Она вошла в кабинет в сопровождении двух полицейских в штатском и заявила, что хочет признать свою вину и понести наказание за свой поступок, но отвечать на вопросы, которые автоматически задавались в таких случаях, отказалась. Это была высокая и стройная негритянка в длинном просторном одеянии, оставлявшем плечи обнаженными. Заплетенные на множество маленьких косичек волосы обрамляли ее красивое лицо — янтарные глаза, короткий, немного приплюснутый нос, высокие скулы и полные, красиво очерченные губы.
Шеф полиции привстал со стула и жестом предложил ей сесть на диван.
— Нет, — сказала она. — Я хочу стоять перед вами, как и полагается преступнику перед судьей. — Бросив быстрый взгляд на полицейских, она снова обратилась к шефу полиции: — Пусть эти люди оставят нас вдвоем. Иначе я не буду говорить.
Удивленно посмотрев на нее, шеф полиции улыбнулся и кивнул.
— Что ж, пожалуйста. — Он подал знак, и те двое, что ее привели, вышли из кабинета. — Вы прекрасно говорите на нашем языке, — продолжал он, — очевидно, вы здесь родились?
— Я фулагаленка. Меня послали сюда с особым заданием — теперь оно уже выполнено… Да, я свободно владею вашим языком. Изучаю его уже много лет из уважения к вашей стране и для того, чтобы подготовиться к тому моменту, когда мы нечестно с вами начнем великую борьбу за мир и свободу в соответствии с указаниями вашего Министра, который сказал, что эту борьбу все обездоленные народы начнут сообща и что он возглавит ее. Но Министр обманул наши надежды.
Наступила тишина.
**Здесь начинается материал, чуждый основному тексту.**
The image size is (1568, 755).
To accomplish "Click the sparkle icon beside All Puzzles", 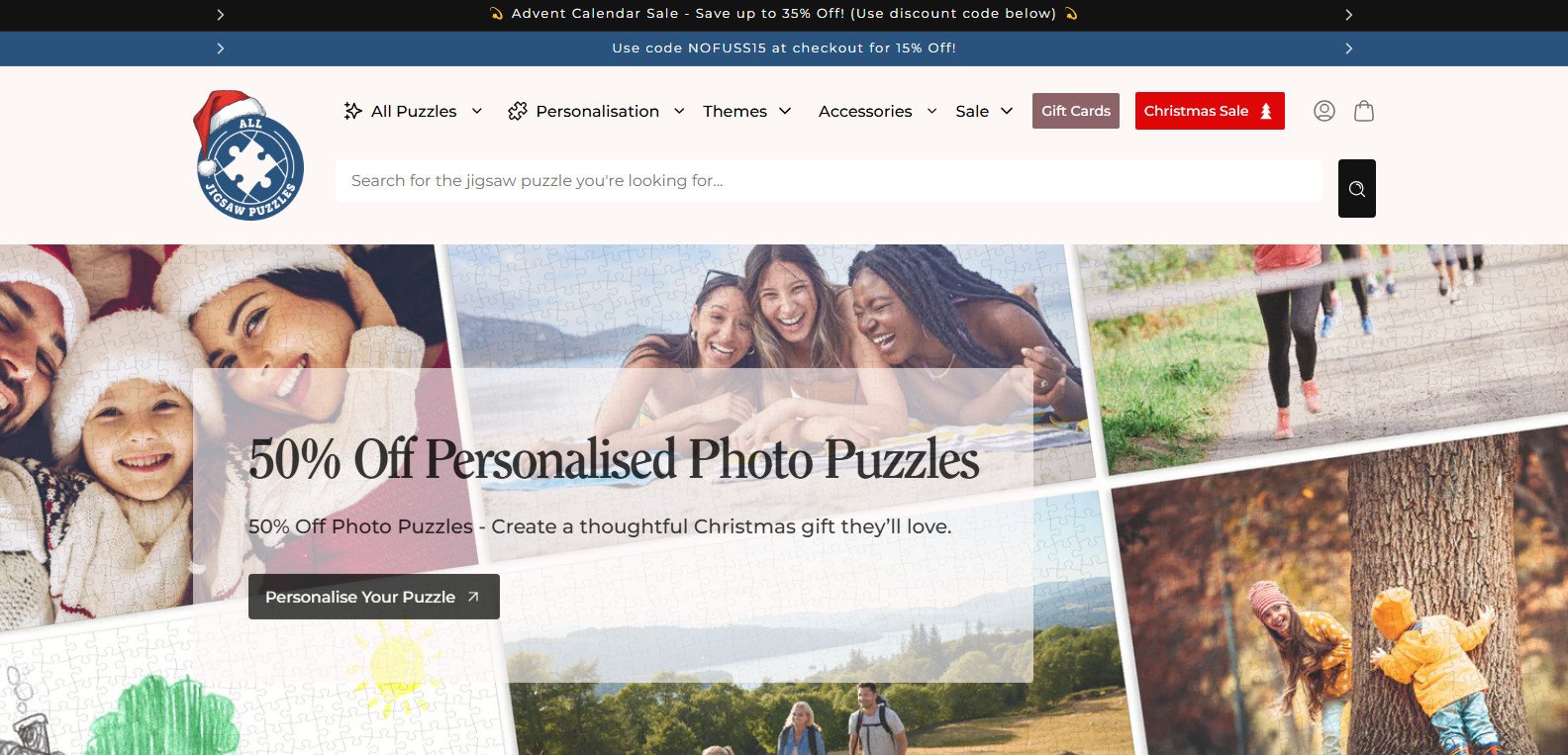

Шеф полиции вздохнул, зная наперед, что последует дальше. За последние дни ему пришлось выслушать немало тирад, произнесенных разными фанатиками.
Преодолев неуверенность, она заговорила быстро и горячо:
— Язык, которым он пользовался, отличался от того, что я изучала. Свобода у него могла означать угнетение, а угнетение — свободу. В свои слова он вкладывал такое содержание, какое в данный момент могло служить поставленной им цели. Наша бедность становилась для него богатством, так как он мог ее использовать для собственной выгоды. Наша солидарность служила пищей его коварству, скрывавшемуся за многообещающими словами и пламенными фразами.
Шеф полиции остановил ее нетерпеливым жестом.
— Ближе к делу! — отрезал он. — Кто дал вам это особое задание? И в чем оно состояло?
— Мои организации — Борьба Черных Народов. Наша цель — уничтожать одного за другим лжецов, пока оставшиеся не уползут в свои норы. Тогда мы возьмем дело в свои руки.
Ее слова звучали уверенно и противоречили их смыслу. Шеф полиции все больше убеждался в том, что эта женщина безумна, но опыт подсказывал ему, что это безумие могло быть для других проявлением высшего божественного разума.
— Я требую, чтобы вы обнародовали мое признание, — продолжала она. — Сама я готова понести наказание, потому что только через наказание смогу достигнуть желаемого.
Шеф полиции улыбнулся:
— Но мы, кажется, не закончили. Нам еще нужно выяснить некоторые детали.
— Я готова. — Она опустила взгляд и скрестила на груди руки.
— Расскажите, пожалуйста, как вы действовали.
— Я заставила автомобиль Министра врезаться в отвесную скалу.
— То есть столкнули его? А где та машина, в которой вы ехали?
— У меня не было никакой машины. Я и водить-то не умею. Просто я использовала свою внутреннюю силу. В тот день, с утра до вечера, эта сила была направлена на Министра. Огромная сила! После этого я чувствовала себя совершенно опустошенной.